Blueberry brush. The fall colors were at their peak about 2 to 3 weeks early and the blueberry crop which should have been at its peak at this time was gone. I only saw a few dried up insipid berries.

Dome Peak from route to Bath Lakes. Actually this photo was taken on the way out. 

Large table on route. The Bath Lakes route goes across this large flat area. The unnamed lake at 5737 feet elevation covered in the previous post is below here to the left of the photo. The valley and flats east of Lookout Lake are on the other side of the table and Sulphur Mountain proper is just out of the frame to the left. 

Dike or sill (depending upon how it was originally deposited) on the table pictured above. I thought this one was pretty cool looking, like a lightning bolt. 


Spire Point area from the end of the official Sulphur Mountain Trail on my way out. 




9/19,20/15 Home Bound:

Weather sucked. Rainy all weekend. Watched/played with kids both Saturday and Sunday morning.
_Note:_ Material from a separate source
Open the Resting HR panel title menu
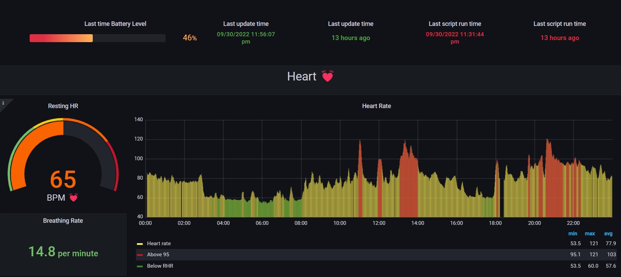The image size is (621, 277). 63,106
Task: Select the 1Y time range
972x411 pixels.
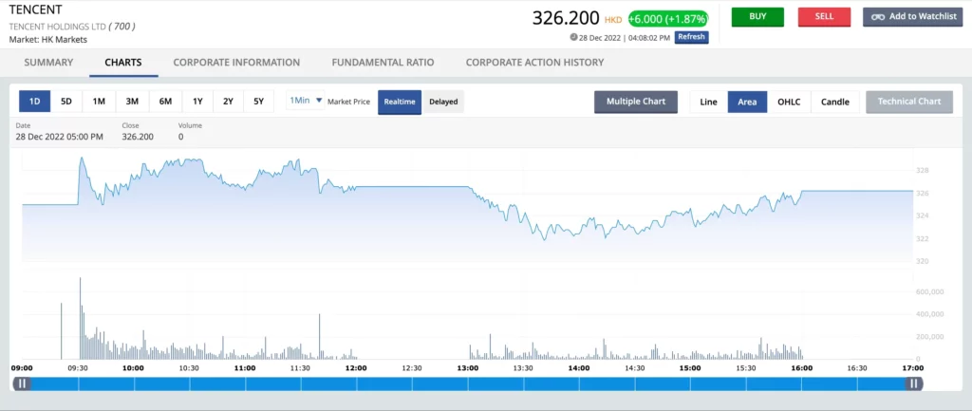Action: point(197,102)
Spent afternoon doing chores on farm, measured distances to get new power at Stump Farm, cut weeds, charged battery on lawn mower because someone left the switch on, started making preparations for butchering, plinked with rifle a bit (shot empty non-refillable propane cylinders so the metal could be recycled), cleaned rifle, did a little grouse hunting and scouting for deer.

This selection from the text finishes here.